On Tuesday I beat the rain and the fast approaching typhoon and hustled over to the newly renovated Central World Plaza. I wanted to check out the new B2S store located there, the one that’s being billed as Bangkok’s largest bookshop. But first, as usual, lunch called. I had not been back to Central World since they started tearing up the place about six months ago. And let me tell you, they still haven’t finished everything. I would guess that at least half the shops still have not reopened. I saw dozens of “Coming Soon” signs and more than a few barriers and blocked hallways. Central World has always had a confusing layout, and now it’s worse than ever thanks to the many detours and dead-ends that abound. That problem will no doubt be fixed in short time, but you can’t get around the fact that even though everything is bigger and brighter, the sprawling Central World remains a poorly-planned shopping center. Even the exterior is odd. Tiny recessed fountains squirt out pathetic little jets of water, soaking patches of the outer concourse. What damaged mind designed this crap?
I headed to Black Canyon for lunch, eager to devour my standard Tuesday lunch of Gaeng Keaw Wahn Gai and iced coffee. Since the construction work at Central World, I’ve been patronizing Black Canyon branches at the Mall Bangkapi and Major Ekkamai, waiting for this one to reopen. I always preferred the one at Central World; it had nice ambience and offered larger portions than those at other Black Canyon branches. Well, let me tell you, both of those advantages no longer exist. The new location is tucked away down a dark hallway, so far off the main concourse that I had to ask for directions, and it no longer offers a window with outdoor views. And the portions of chicken curry have shrunk to new low levels. Oh well, it’s back to the Mall Bangkapi next time for me.
But the bigger disappointment turned out to be this new B2S store, which I found after taking a few more detours and consulting a mall map. Yes, it occupies three floors, but the stock does not consist of only books. The first floor is devoted mainly to music; CDs and DVDs. As you would expect from a Thai retail shop, the filing system ranged from haphazard to bizarre. For example, I found Steve Earle and Roy Buchanan filed in the “Easy Listening Vocals” section. Up on the second floor there is nothing but stationery and office supplies. If you have a fetish for ballpoint pens and colored files, this is the place to hang out.
The actual bookshop is located on the first floor.
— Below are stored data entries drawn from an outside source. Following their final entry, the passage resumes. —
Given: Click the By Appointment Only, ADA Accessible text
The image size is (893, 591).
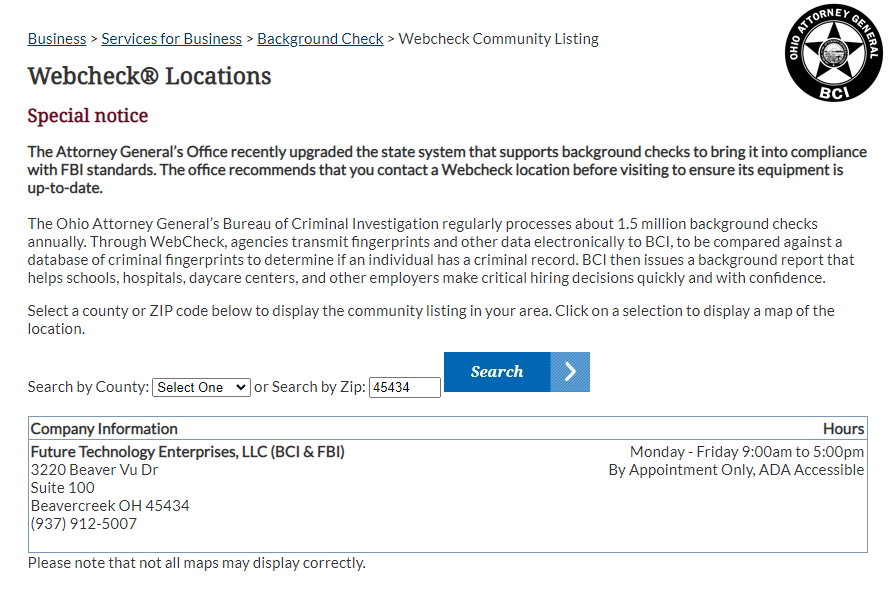Looking at the screenshot, I should pyautogui.click(x=736, y=470).
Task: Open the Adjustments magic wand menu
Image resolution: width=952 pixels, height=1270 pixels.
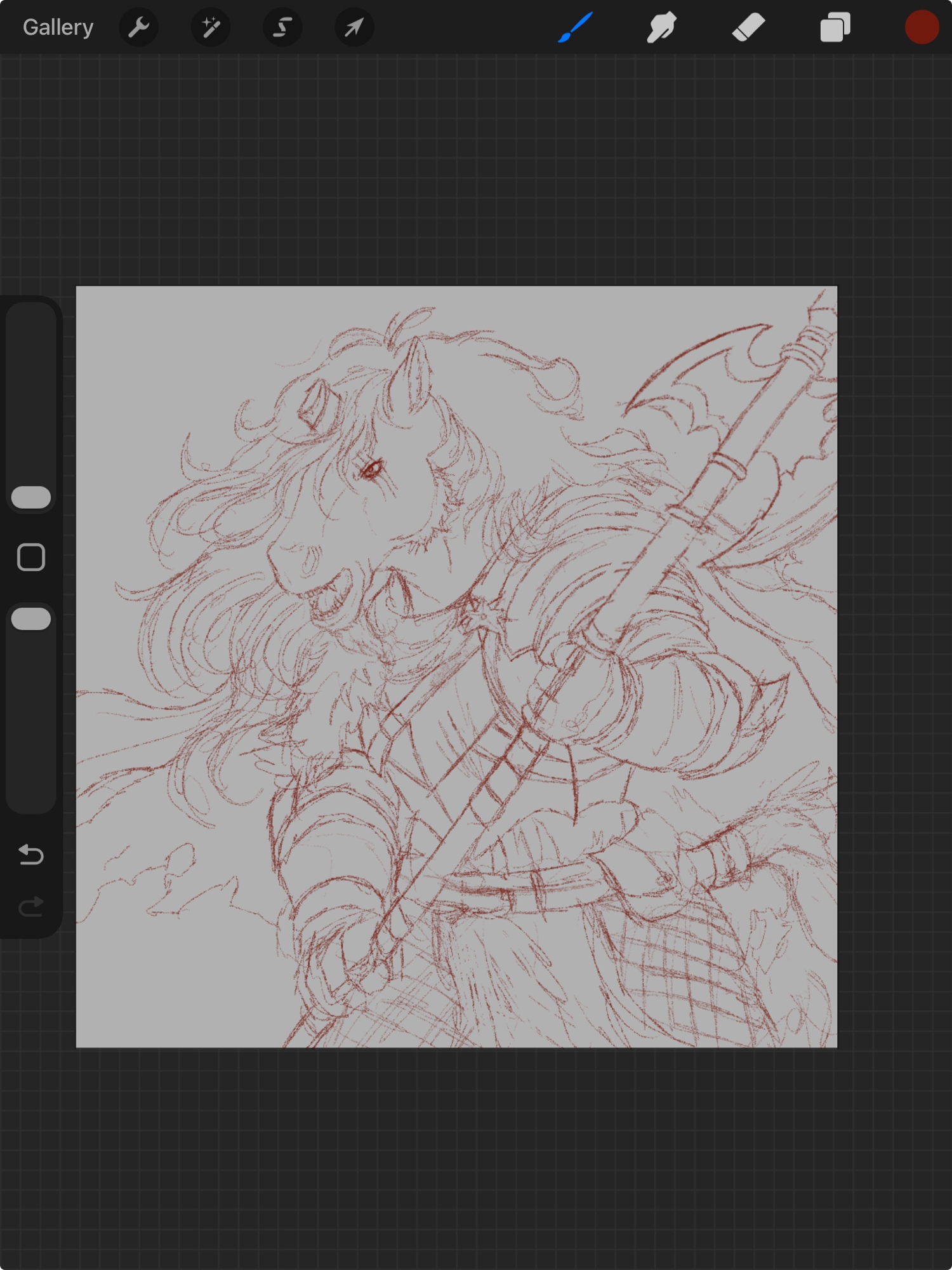Action: pos(210,27)
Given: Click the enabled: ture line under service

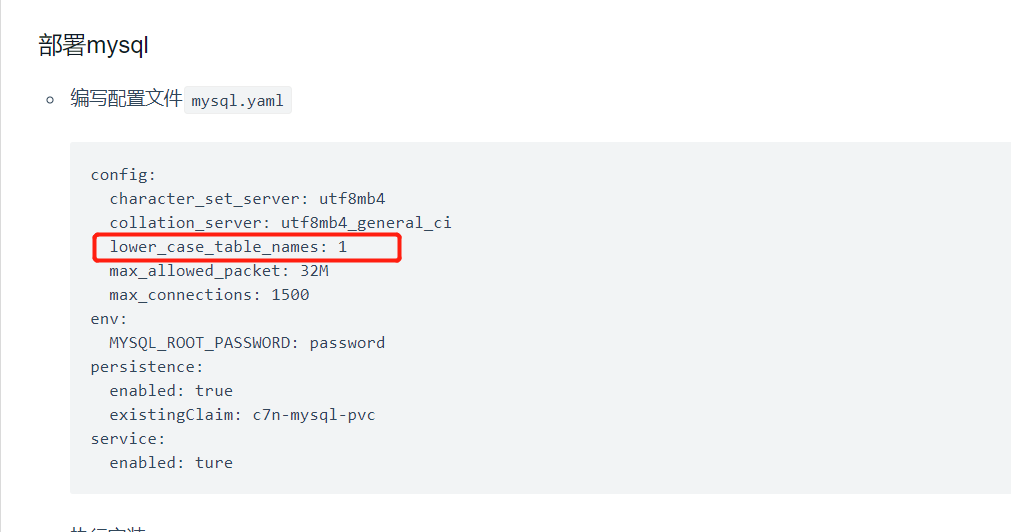Looking at the screenshot, I should pyautogui.click(x=171, y=462).
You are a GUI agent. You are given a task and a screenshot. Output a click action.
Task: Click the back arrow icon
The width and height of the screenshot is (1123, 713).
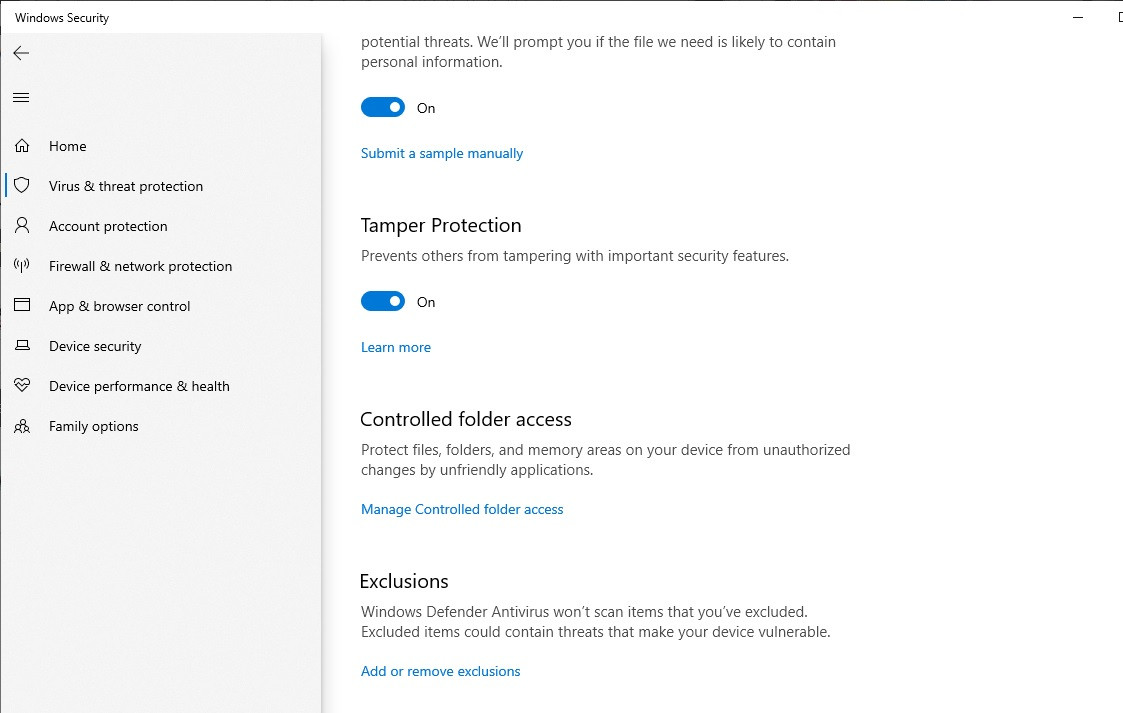point(21,53)
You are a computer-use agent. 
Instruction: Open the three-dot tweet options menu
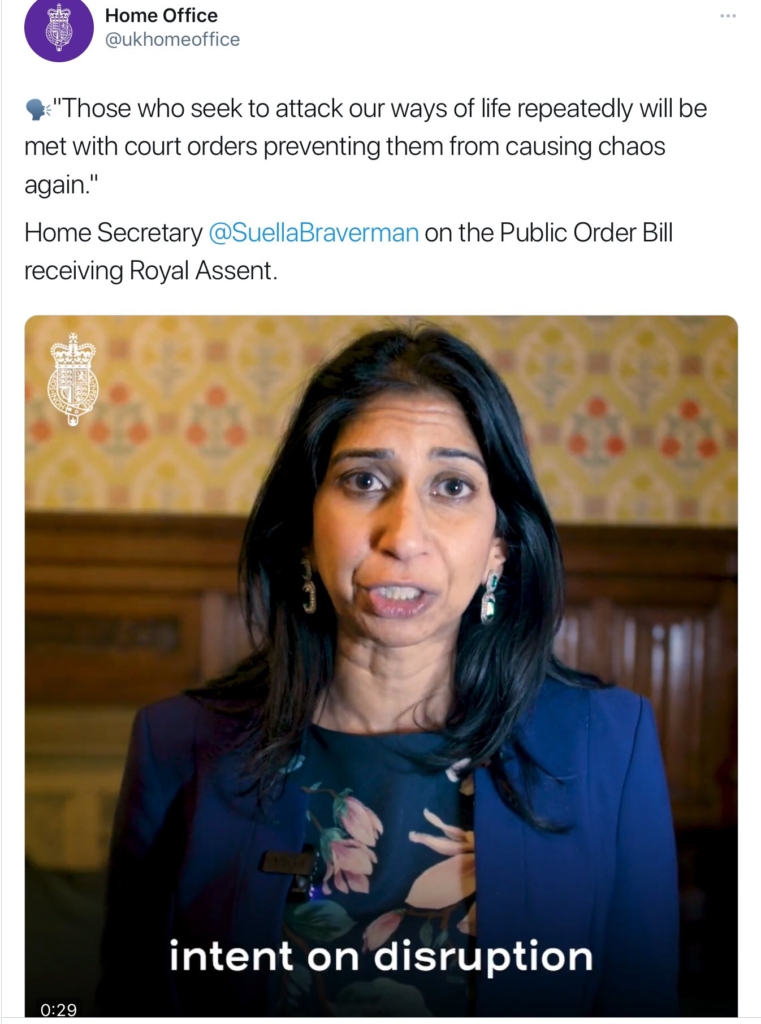pyautogui.click(x=728, y=15)
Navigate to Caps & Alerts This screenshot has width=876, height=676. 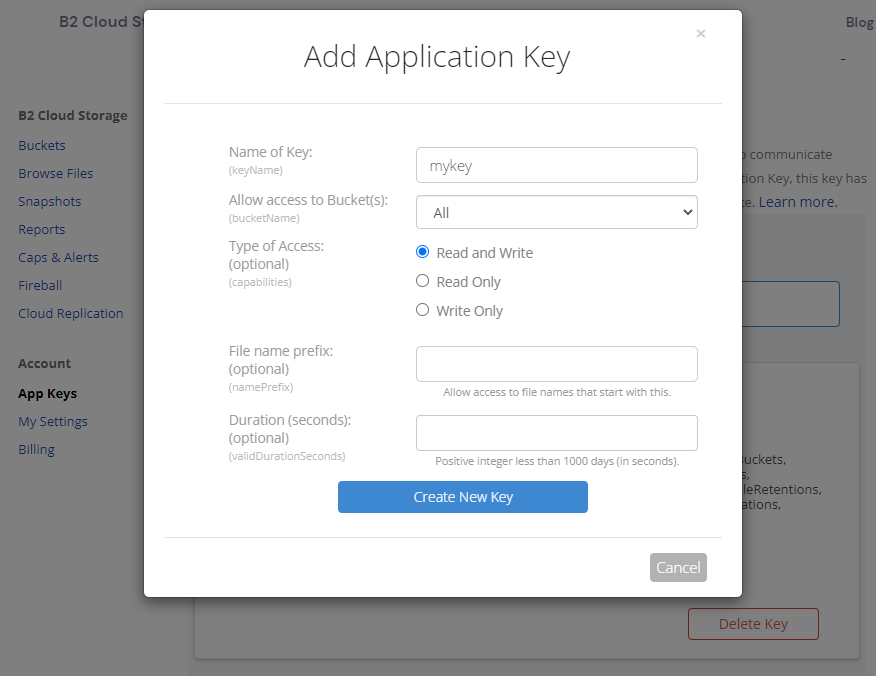point(59,257)
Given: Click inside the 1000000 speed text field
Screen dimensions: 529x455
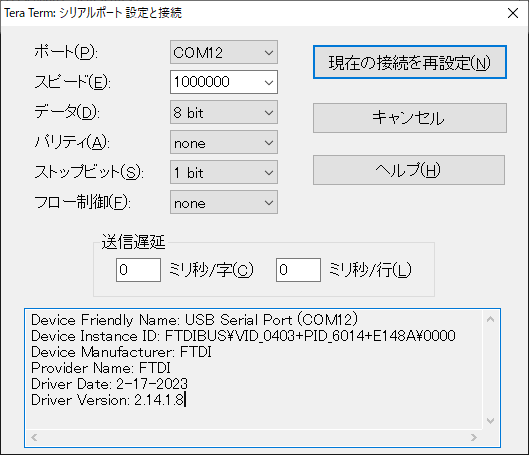Looking at the screenshot, I should tap(216, 82).

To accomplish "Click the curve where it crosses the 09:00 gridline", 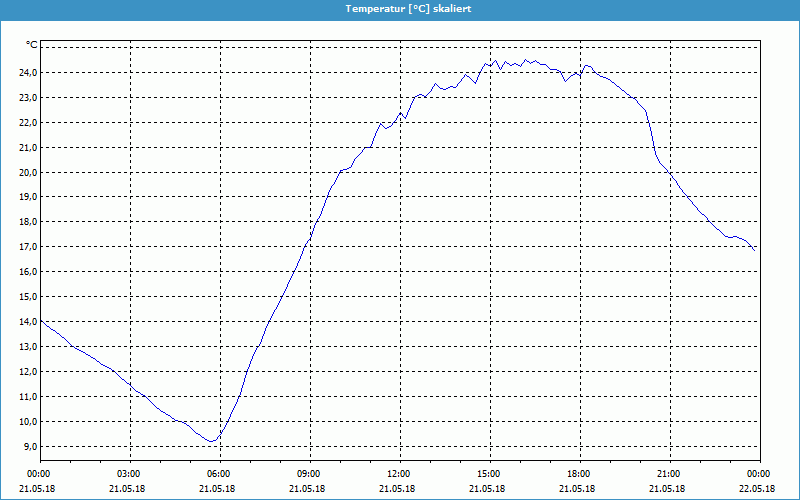I will click(310, 237).
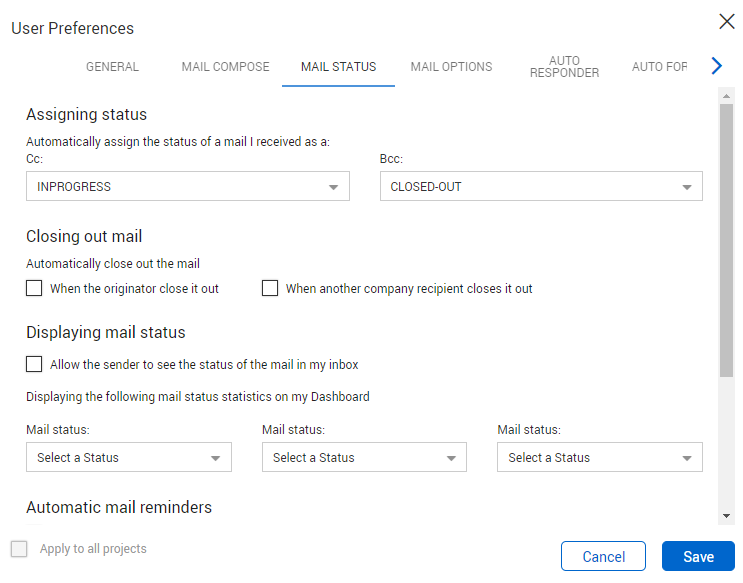This screenshot has width=743, height=583.
Task: Enable 'When the originator close it out'
Action: coord(35,288)
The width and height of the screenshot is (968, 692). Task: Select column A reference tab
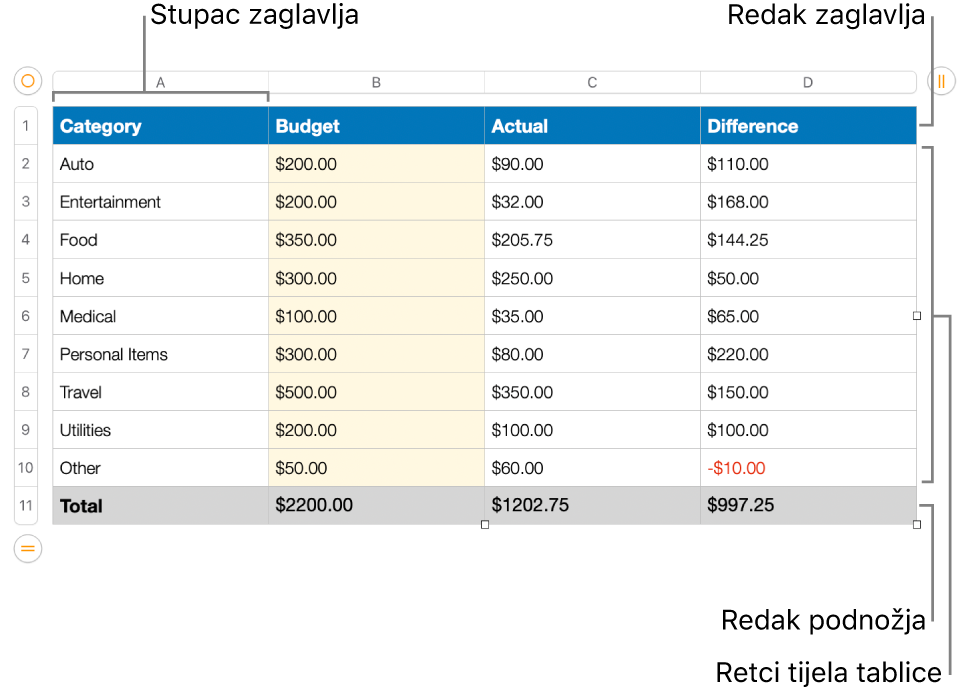pos(159,82)
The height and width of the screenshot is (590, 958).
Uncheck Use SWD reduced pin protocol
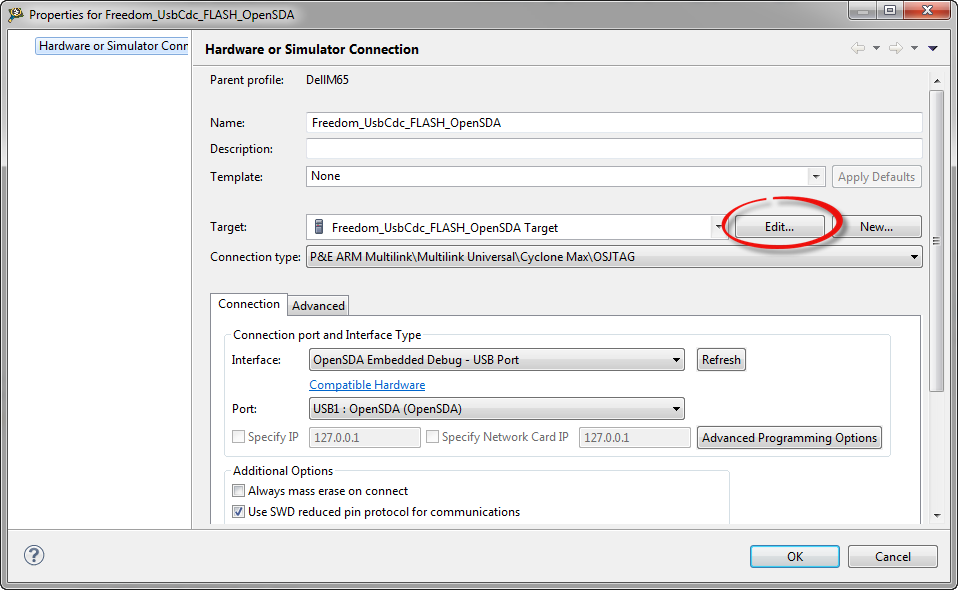pos(239,512)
Yes, there are thousands of books in stock, but the way it is organized is utterly baffling. If you thought trying to find books in local branches of Asia Books was a challenge, you will be cursing a blue streak by the time you are finished perusing the titles at B2S. Simply put; these people don’t have a clue how to organize their books. Not only is alphabetical order a distant concept, they appear to have little knowledge about which books go in which sections. Over in “Young Adult,” for example, I found John D. MacDonald (yes, the Travis McGee mysteries), Maeve Binchy, and David Eddings. That’s an unlikely a trio as you’ll find anywhere on a book shelf. Oh wait, I think there were some Anne Rice books in there, too! Robert Ludlum was in, not one, but three different sections. On other shelves, the alphabet would start, as you would expect, with the letter “A” – and then take various twists and turns, going from B to D and jumping to H, before going back to D, and then backwards to C, then again to B, and finally getting back on track to J. And so on. I got a headache just trying to make some sense of it all.
I wandered over to the travel section and made a brave attempt to find guidebooks on Myanmar. Or perhaps they were still filing them under Burma. I checked both letters but couldn’t find them anywhere, until I finally noticed the Lonely Planet Myanmar guidebook stuck in between Portugal and Mexico. But there was also a Footprint guide to Myanmar hidden next to the Laos guidebooks. I had not seen this Footprint book before (I’ve scoured most stores in town, looking for Myanmar guidebooks), and was curious when it had been published. It was covered in plastic so I had to ask a clerk (which turned into a series of confused clerks) to unwrap the book in order for me to check the date. As I had suspected, it wasn’t the latest edition. No, not even close; this one was published in 1997. What??!!! I double checked to make sure. Yes, 1997. Unbelievable! And they were selling it for 750 baht! But at least it had a price sticker. Dozens of other books that I saw in the Southeast Asia section had not been priced yet.
Over at my little (by comparison) bookshop on Sukhumvit Road, we’ve undergone some staff changes this past week. One of our longtime employees, Ying, has left to go to work for her aunt, who is opening a coffee shop in Ko Samui. Replacing her on the coffee machine and cash register is Fai, another young Thai woman. Working the other shifts, along with Kiwi and me, and helping to keep the books in order and the cappuccinos foaming, is the always dependable Pomp. We all got together last Friday night at the Great American Rib Company (on Sukhumvit Soi 36) to give Ying a big sendoff. Lots of beer, messy barbecue, and big smiles; it was a great combination!